List every person mentioned by name in the news article below about a Manhattan district attorney candidacy.

▶ Selected extract
* START *

Caribbean L 8 ife, March 13-19, 2020
New York City Public Defender, Eliza Orlins.
Public defender runs for
Manhattan District attorney
By Nelson A. King
New York City Public Defender Eliza
Orlins has announced her candidacy for
Manhattan district attorney on a platform
designed to transform criminal
justice and make New York safer for every
resident.
“For the last 10 years, I’ve been a public
defender here in Manhattan, where
I’ve represented over 3,000 New Yorkers,
people who didn’t have the money to pay
for a lawyer; I fight for justice for them,”
said Orlins in her announcement video.
“Every day in court, I fight against a
criminal legal system that’s cruel and
unjust, one that’s rigged for the rich
and powerful and against everyone else
– a system that fails us, that devastates
Black, Brown, and low-income communities,
that tears families apart, that
hurts innocent victims, and that does not
keep us safe,” she added.
“We can do better. We must,” Orlins
continued. “I know the system from the
inside, so I know we can’t change the
system unless we change the DA (District
Attorney). That’s why I’m running to be
your next Manhattan District Attorney.”
Since 2009, Orlins said she has served
as a public defender at The Legal Aid
Society, where she has represented more
than 3,000 low-income New Yorkers targeted
for and charged with crimes by
current Manhattan District Attorney Cy
Vance.
She said she has represented and
fought on behalf of New York’s most vulnerable
communities—Black and Brown
individuals, as well as those who could
not afford a high-priced lawyer.
During that same period, she charged
that Vance has let the rich and powerful
commit brutal crimes—including rape
and sexual assault—”without a slap on
the wrist.”
“Instead, Vance has declared war on
the city’s minority and impoverished
communities,” Orlins said.

* END *

▶ Data supplied
* START *

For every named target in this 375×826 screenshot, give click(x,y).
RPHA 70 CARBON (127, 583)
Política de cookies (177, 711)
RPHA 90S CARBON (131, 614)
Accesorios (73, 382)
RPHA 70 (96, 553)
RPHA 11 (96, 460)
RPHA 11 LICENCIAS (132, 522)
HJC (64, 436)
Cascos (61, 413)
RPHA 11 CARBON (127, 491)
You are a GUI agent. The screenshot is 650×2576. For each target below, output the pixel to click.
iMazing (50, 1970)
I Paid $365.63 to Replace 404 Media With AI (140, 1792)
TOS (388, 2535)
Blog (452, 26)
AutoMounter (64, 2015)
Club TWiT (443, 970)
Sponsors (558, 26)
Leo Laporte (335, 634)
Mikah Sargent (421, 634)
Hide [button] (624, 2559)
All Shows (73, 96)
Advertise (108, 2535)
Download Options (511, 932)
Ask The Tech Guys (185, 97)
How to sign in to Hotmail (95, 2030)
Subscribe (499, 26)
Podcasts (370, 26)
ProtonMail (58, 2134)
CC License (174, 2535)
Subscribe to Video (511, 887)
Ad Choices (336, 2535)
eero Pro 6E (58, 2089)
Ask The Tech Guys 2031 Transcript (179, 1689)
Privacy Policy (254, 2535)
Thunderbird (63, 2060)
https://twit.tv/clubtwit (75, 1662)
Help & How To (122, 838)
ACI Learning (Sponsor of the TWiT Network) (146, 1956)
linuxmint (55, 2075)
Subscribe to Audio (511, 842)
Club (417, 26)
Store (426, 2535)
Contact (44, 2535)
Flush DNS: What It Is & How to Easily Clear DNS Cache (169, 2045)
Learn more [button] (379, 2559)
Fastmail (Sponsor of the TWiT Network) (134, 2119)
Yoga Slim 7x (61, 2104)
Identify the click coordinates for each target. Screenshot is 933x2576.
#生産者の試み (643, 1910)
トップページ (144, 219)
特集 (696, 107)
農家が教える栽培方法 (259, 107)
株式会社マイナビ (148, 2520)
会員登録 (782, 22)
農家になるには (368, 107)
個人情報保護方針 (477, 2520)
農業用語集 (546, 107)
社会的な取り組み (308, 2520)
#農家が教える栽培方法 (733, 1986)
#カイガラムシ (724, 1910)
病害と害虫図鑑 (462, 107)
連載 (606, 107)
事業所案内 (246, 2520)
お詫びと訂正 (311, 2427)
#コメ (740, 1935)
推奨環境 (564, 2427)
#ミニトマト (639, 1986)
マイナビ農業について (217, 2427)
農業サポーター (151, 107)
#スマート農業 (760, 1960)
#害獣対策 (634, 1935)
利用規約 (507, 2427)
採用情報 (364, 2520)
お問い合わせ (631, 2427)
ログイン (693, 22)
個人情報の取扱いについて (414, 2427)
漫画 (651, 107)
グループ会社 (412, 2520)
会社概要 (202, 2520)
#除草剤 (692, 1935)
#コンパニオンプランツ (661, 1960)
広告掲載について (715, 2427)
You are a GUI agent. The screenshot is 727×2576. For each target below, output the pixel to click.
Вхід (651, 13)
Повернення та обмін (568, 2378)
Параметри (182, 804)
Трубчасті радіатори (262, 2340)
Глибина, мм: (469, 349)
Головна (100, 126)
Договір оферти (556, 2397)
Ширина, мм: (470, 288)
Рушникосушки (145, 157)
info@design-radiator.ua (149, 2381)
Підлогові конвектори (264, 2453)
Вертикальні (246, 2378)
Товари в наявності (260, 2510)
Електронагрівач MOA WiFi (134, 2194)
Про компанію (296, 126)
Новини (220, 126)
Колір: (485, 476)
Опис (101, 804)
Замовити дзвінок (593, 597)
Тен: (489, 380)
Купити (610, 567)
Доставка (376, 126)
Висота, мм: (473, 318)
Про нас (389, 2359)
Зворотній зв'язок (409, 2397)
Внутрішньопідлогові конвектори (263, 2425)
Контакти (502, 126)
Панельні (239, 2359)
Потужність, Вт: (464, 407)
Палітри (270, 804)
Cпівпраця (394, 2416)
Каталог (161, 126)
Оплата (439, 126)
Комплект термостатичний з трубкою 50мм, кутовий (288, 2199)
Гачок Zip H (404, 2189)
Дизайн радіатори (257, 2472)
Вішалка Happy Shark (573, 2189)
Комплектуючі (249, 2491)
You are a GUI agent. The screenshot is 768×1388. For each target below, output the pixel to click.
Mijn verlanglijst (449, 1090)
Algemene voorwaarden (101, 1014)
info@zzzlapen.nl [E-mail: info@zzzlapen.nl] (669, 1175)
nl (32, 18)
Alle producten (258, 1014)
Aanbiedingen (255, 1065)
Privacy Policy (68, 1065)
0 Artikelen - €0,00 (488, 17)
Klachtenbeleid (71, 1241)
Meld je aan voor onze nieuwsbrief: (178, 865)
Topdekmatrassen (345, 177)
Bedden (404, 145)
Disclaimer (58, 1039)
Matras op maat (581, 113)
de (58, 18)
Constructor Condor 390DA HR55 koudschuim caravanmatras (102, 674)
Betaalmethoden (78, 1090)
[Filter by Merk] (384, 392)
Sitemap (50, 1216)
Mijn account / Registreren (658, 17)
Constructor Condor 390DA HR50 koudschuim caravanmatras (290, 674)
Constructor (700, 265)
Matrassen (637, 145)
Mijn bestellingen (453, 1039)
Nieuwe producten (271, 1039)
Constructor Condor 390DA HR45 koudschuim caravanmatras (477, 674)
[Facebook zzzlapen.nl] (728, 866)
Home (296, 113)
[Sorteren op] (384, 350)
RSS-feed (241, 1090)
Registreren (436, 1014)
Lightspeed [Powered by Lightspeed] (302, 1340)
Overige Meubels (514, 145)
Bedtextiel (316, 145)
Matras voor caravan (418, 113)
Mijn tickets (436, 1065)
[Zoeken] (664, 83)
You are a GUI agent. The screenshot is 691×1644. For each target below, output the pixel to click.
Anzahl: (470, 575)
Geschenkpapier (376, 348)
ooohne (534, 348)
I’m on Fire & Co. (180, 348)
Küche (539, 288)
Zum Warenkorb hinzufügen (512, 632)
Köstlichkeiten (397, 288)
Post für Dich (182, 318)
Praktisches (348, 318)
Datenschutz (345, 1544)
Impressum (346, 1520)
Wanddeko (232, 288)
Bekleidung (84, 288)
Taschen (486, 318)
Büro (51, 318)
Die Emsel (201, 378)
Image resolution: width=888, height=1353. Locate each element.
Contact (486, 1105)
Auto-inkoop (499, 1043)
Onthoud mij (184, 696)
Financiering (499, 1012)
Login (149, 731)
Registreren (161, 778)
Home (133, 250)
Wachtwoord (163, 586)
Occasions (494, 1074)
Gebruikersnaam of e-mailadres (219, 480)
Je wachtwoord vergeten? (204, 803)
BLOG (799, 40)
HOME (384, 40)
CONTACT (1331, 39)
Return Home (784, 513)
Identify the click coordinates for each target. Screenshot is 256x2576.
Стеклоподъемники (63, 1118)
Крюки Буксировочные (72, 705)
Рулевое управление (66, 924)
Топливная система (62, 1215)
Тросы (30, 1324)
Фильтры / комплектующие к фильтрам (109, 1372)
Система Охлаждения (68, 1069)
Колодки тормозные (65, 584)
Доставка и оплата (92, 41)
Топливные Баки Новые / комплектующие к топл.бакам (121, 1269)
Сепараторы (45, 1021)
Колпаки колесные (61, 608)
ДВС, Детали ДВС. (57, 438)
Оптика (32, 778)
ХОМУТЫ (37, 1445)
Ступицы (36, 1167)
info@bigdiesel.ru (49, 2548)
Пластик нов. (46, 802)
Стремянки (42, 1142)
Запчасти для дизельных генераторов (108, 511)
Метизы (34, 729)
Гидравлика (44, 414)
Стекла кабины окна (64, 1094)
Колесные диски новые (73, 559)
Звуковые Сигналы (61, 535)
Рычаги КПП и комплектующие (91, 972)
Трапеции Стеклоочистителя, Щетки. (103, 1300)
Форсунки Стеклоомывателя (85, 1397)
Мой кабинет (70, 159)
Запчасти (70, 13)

* END *

▶ Answer to the exercise
Eliza Orlins, Nelson A. King, Cy Vance